Furniture, textiles, and artwork are crafted on the farm by local carpenters, craftsmen, and artists-in-residence. A carpenter guild was established to teach fine furniture making and joinery. Carpenters work in the farm woodshop, creating furniture for sale or ply their newly-learned skills in the local villages.
50% of cottage walls are glass to allow for natural illumination, and low energy lighting and timer switches are installed in many areas.
In kitchen and storage areas, transparent sheets are mixed with corrugated tin roofing to allow natural lighting in.
Cottage cross ventilation and roof overhang provide cooling and shading properties.
washed with water heated by solar power and clothes are dried using the sun and
fresh air. Electric dryers are available upon request, but sun-drying is the
preferred, more ecologically sound method.
Laundry is sun-dried. In inclement weather, a large open-air shelter allows for drying.
Water is heated by solar power.
Grey-water is recycled.
Bio-degradable detergent is used.
& Estate Forests
Eight gardens have been restored or established to attract bird and insect life and to provide a natural respite from the rigors of safari. You will discover a vast array of tree and bush species, many indigenous to East Africa. Botanical artist Riziki Kateya has catalogued many of the plants, a few of which are unique to Gibb’s Farm. There is also a tree nursery where hundreds of young saplings are grown to encourage the growth of native tree species in the area.

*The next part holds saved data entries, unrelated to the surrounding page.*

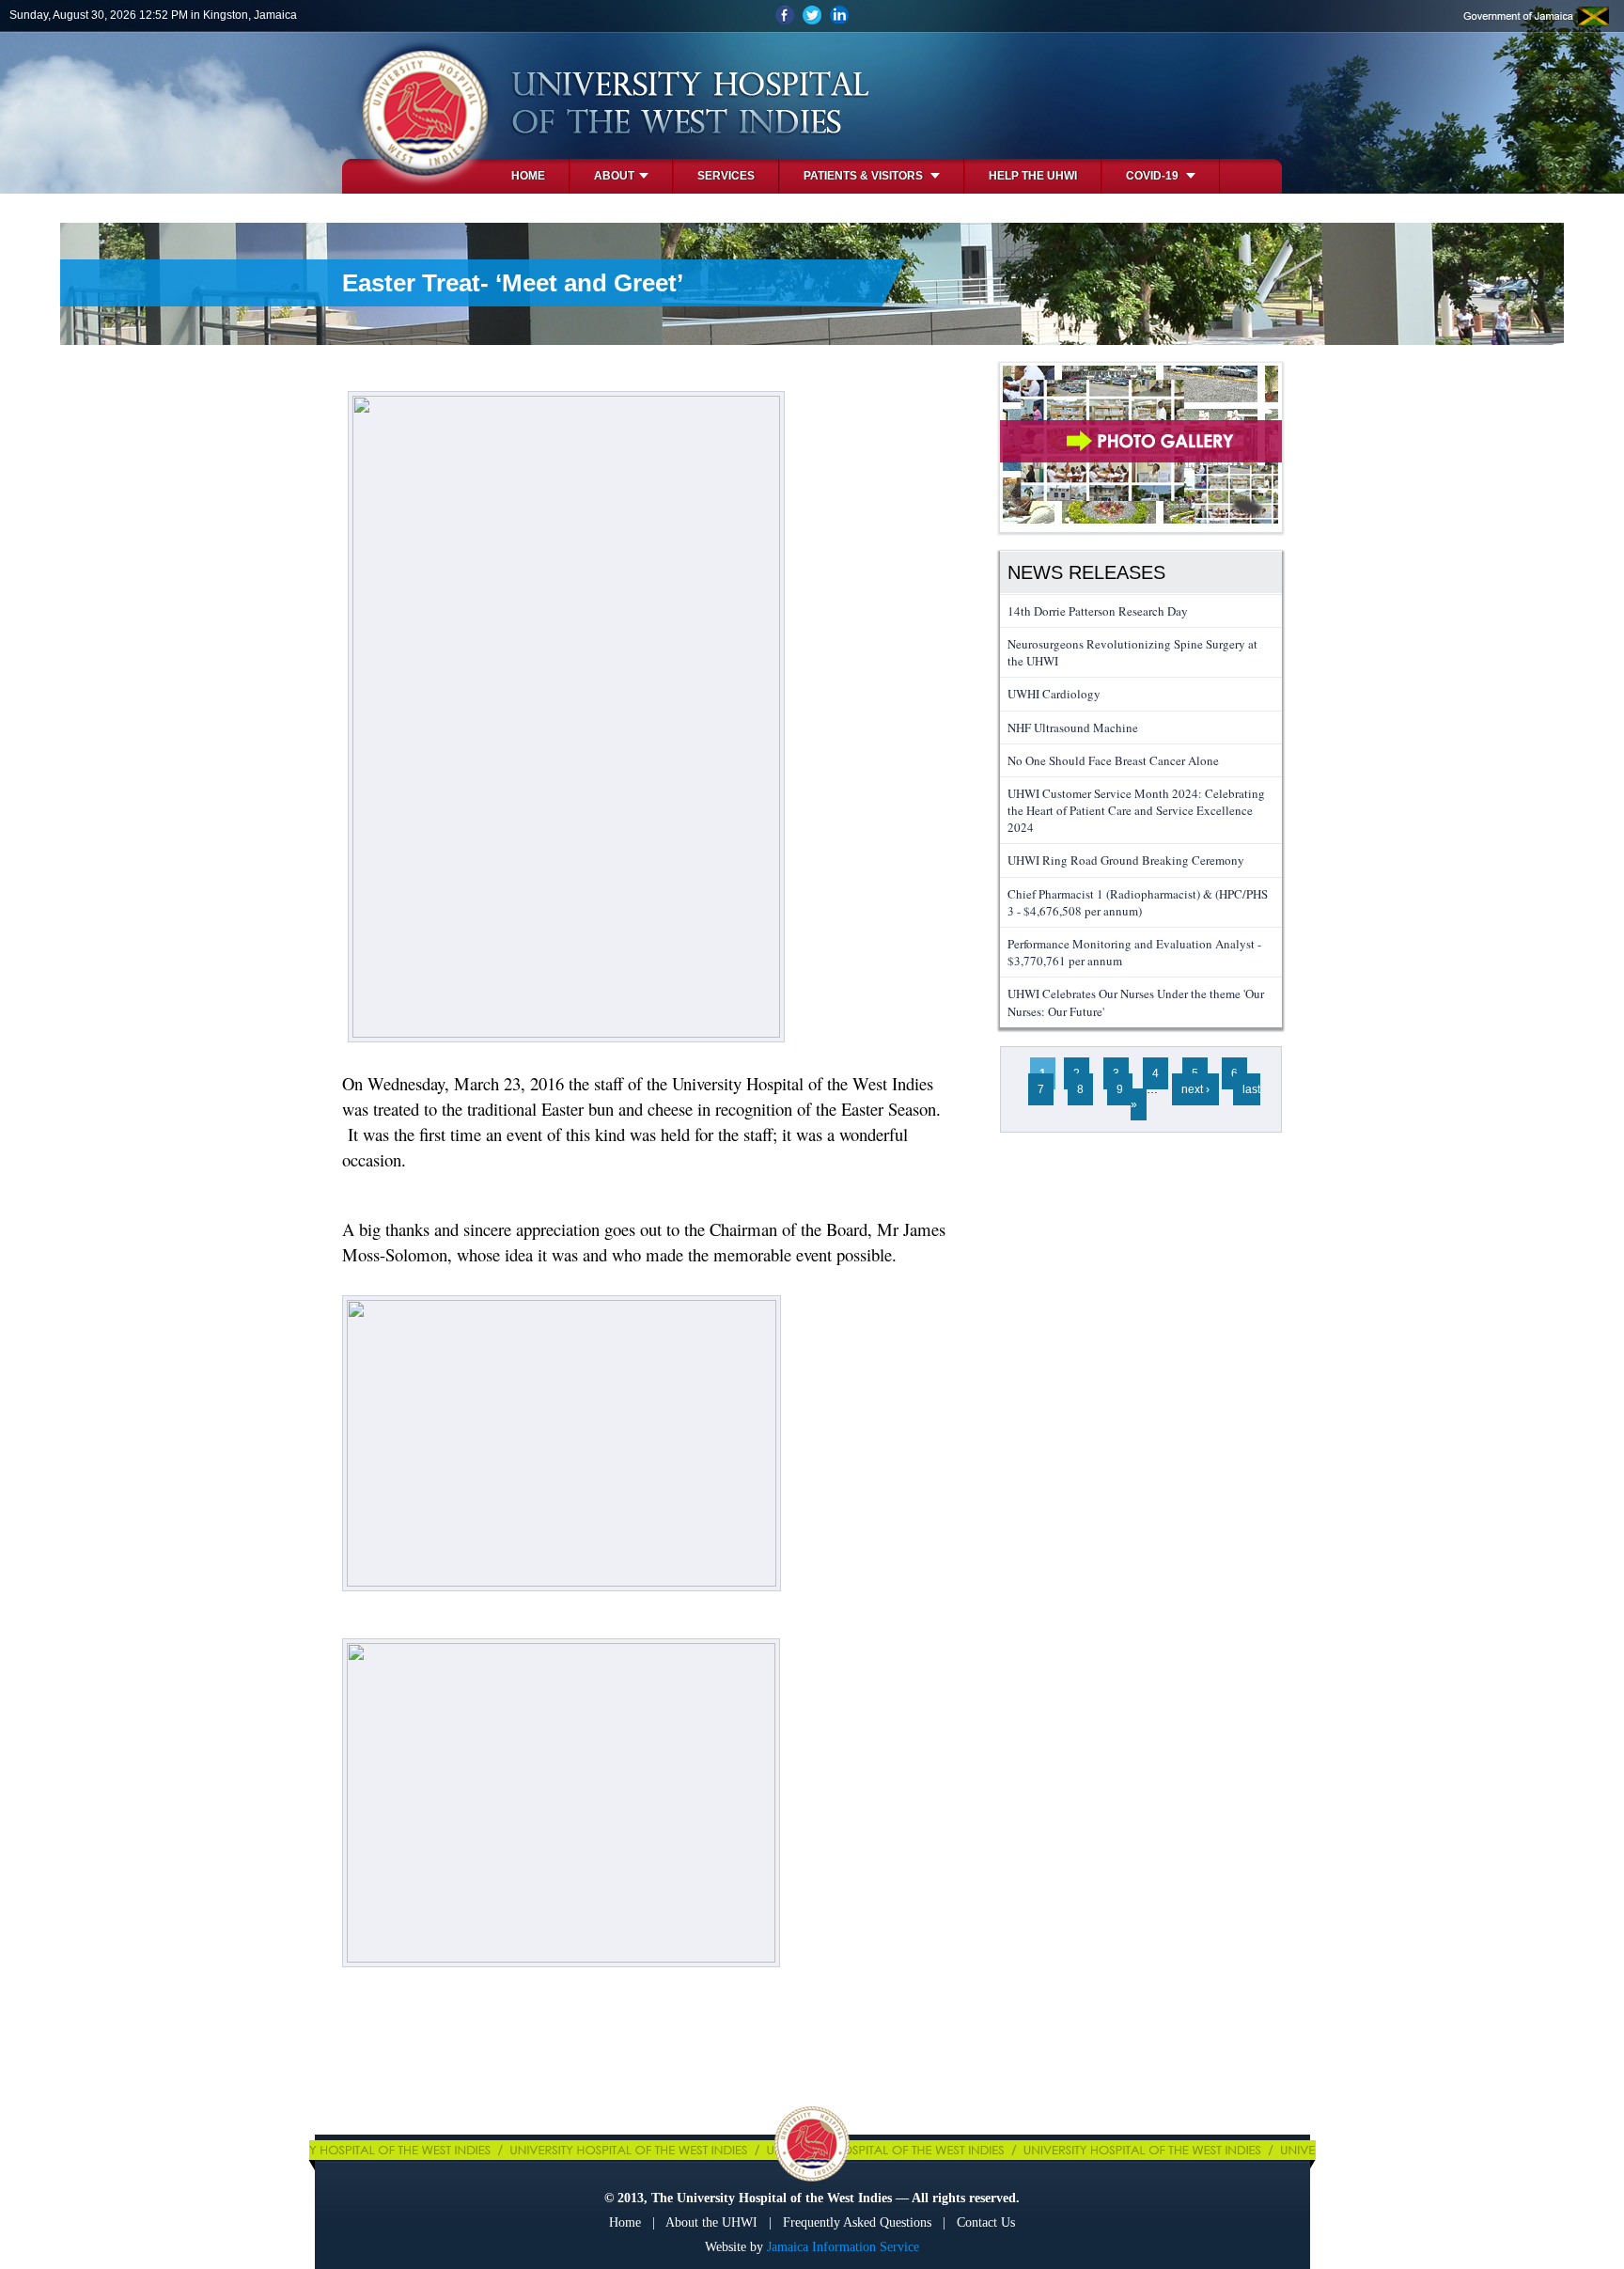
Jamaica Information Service (843, 2247)
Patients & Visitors (865, 175)
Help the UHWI (1033, 175)
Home (528, 175)
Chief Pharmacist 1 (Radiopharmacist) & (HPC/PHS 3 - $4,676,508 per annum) (1137, 902)
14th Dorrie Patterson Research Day (1097, 610)
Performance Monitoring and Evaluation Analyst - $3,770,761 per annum (1134, 952)
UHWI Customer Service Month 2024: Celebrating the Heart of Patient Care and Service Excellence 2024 (1136, 810)
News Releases (1086, 572)
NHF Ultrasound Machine (1072, 727)
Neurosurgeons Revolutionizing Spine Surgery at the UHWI (1132, 652)
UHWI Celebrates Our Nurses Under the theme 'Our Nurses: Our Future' (1135, 1002)
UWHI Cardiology (1054, 693)
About (614, 175)
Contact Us (986, 2222)
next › (1195, 1089)
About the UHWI (711, 2222)
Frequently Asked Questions (857, 2222)
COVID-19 (1153, 175)
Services (726, 175)
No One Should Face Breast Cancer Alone (1113, 760)
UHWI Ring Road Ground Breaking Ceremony (1125, 860)
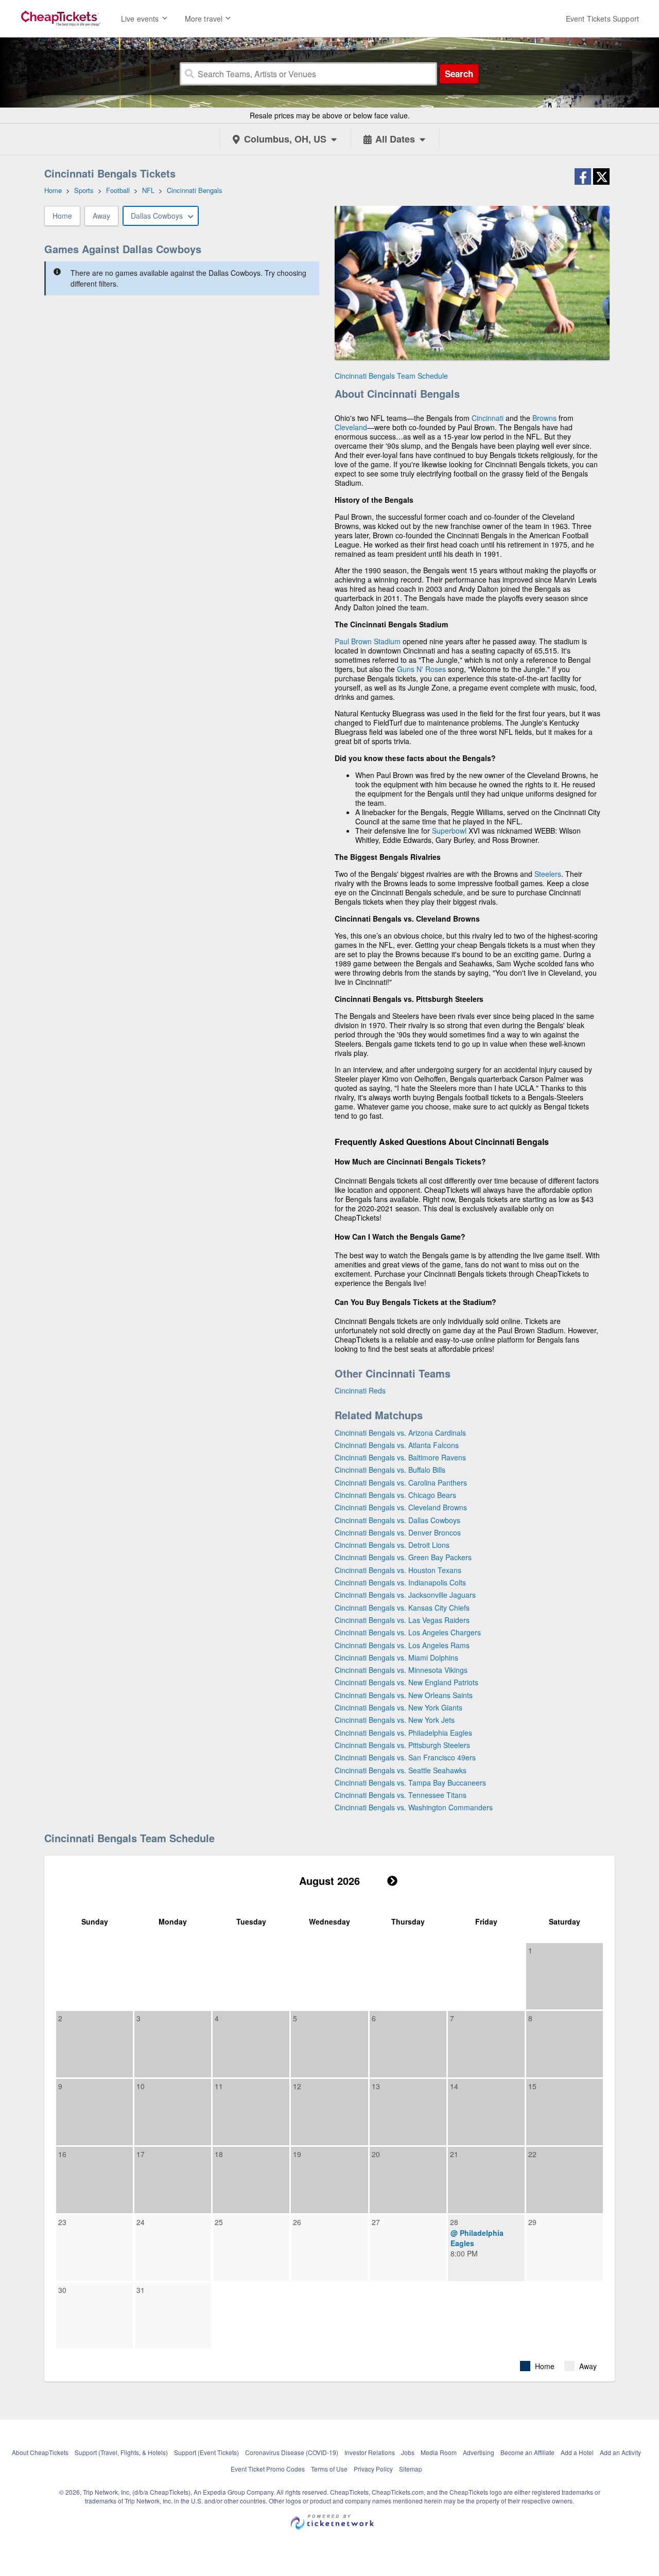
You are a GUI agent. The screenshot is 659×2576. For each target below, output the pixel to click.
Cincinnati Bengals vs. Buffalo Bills (390, 1470)
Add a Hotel (577, 2452)
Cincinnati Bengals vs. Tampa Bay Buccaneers (410, 1782)
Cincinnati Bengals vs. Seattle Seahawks (400, 1770)
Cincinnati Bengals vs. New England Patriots (406, 1682)
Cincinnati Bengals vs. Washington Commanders (414, 1807)
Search (459, 73)
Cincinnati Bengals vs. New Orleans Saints (404, 1695)
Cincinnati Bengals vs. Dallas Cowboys (397, 1520)
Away (101, 215)
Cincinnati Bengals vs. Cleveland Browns (401, 1507)
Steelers (547, 874)
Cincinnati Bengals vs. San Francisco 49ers (405, 1757)
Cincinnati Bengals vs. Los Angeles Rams (402, 1645)
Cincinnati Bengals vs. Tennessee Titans (400, 1795)
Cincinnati (488, 418)
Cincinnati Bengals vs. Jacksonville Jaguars (405, 1595)
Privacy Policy (373, 2468)
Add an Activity (620, 2452)
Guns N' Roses (421, 669)
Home (62, 215)
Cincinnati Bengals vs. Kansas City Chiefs (402, 1607)
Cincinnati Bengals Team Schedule (391, 375)
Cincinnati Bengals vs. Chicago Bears (395, 1495)
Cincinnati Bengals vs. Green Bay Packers (403, 1557)
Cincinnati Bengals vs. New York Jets (395, 1720)
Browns (544, 418)
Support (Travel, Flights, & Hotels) (121, 2452)
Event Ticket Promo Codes (268, 2468)
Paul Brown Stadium (368, 641)
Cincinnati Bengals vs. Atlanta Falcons (397, 1445)
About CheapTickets (40, 2452)
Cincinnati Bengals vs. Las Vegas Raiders (402, 1620)
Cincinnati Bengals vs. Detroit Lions (392, 1545)
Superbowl (449, 830)
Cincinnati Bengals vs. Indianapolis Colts (400, 1582)
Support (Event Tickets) (206, 2452)
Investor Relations (369, 2452)
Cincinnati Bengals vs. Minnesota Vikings (401, 1670)
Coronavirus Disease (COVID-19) (291, 2452)
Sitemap (410, 2468)
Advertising (478, 2452)
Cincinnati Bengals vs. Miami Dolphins (396, 1657)
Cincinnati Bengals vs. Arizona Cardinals (400, 1432)
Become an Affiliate (527, 2452)
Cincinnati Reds (360, 1390)
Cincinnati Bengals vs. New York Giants (398, 1707)
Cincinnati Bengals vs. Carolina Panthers (401, 1482)
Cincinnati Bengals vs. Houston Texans (398, 1570)
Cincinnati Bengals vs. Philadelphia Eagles (403, 1732)
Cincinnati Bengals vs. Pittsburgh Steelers (402, 1745)
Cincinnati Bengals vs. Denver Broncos (398, 1532)
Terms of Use (329, 2468)
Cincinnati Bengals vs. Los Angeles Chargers (408, 1632)
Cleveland (351, 427)
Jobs (407, 2452)
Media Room (439, 2452)
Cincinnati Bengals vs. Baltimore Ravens (400, 1457)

Herb Garden: The kitchen herb garden
features over 10 indigenous varieties and the formal English herb garden
contains a variety of ornamental herbs.
Cactus Garden: Features 15 varieties
of cactus, relocated from other areas of the farm.
Flower Garden: Over 200 species of
birds have been sighted at Gibb’s Farm, many of which are attracted by the
flower garden, originally planted over 40 years by Margaret Gibb.
Rose Garden: A small part of the
original floral inventory included 15 species of roses. These have been
returned to their first location among the oldest cottages and expanded.
Margaret’s Garden: A small garden
that retains its original design and content.
Medicine Garden: Medicinal plants
are freshly gathered and harvested from the Osero Forest Clinic’s medicine
garden for use in traditional cures and treatments.
Trees and Shrubs: Over 60
species grow within the farm.
Ornamental Flowers: Nearly 200
species are represented; an exhaustive list is currently being completed.